医疗事故鉴定结论中病历问题处理
有读者问了这样一个问题:卫生监督部门收到上级卫生行政部门转过来的医疗机构的医疗事故鉴定书,鉴定结果为一级乙等,医疗机构承担主要要责任。医疗事故鉴定意见书的专家意见载明:存在病历书写不规范,和患者损害无因果关系;医方风险评估不到位的过错,是导致患者死亡的主要原因。问题:病历书写不规范是依据《医疗事故处理条例》处理呢?还是要按照《医疗纠纷预防和处理条例》47条第4项,对医疗机构及其医务人员处罚呢?以下是笔者的分析,如有错漏,请读者批评指正。
处理环节的厘清。首先看《医疗事故处理条例》(2002年)和《医疗纠纷预防和处理条例》(2018年)对“病历书写不规范”情形的调整范围。《医疗纠纷预防和处理条例》第五十五条规定:“对诊疗活动中医疗事故的行政调查处理,依照《医疗事故处理条例》的相关规定执行”。按照法律适用规则,《医疗纠纷预防和处理条例》(2018年)对医疗事故的处理进行了限定,同时按照明示排除默示的原则,在笔者看来:如果病历书写不规范是在“医疗事故的行政调查处理”环节产生的,应按照《医疗事故处理条例》处理,而医疗纠纷其他环节,则应依据《医疗纠纷预防和处理条例》处理。

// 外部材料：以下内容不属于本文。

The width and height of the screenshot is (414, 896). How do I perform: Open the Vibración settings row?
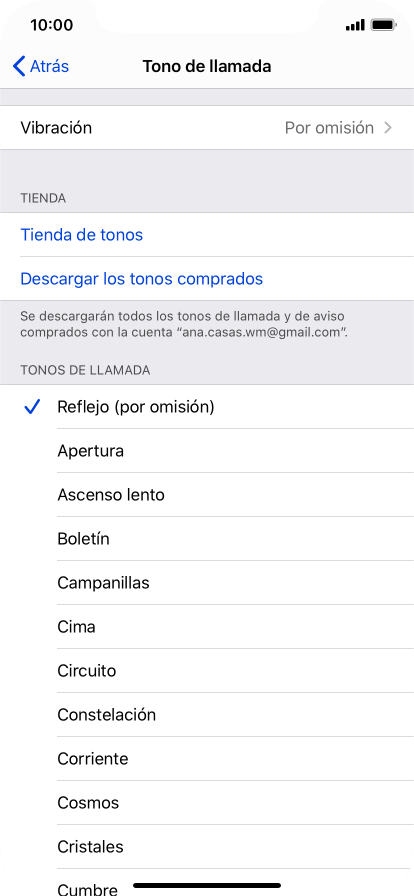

“病历书写不规范”具体情形的处理。《医疗事故处理条例》第五十八条规定医疗机构或者其他有关机构违反本条例的规定,有下列情形之一的,由卫生行政部门责令改正,给予警告;对负有责任的主管人员和其他直接责任人员依法给予行政处分或者纪律处分;情节严重的,由原发证部门吊销其执业证书或者资格证书: (二)涂改、伪造、隐匿、销毁病历资料的。因此,在笔者看来,即使是在医疗事故的行政调查处理环节,能依据《医疗事故处理条例》五十八条处理的病历问题也仅限于涂改、伪造、隐匿、销毁病历。不包括未按规定填写病历。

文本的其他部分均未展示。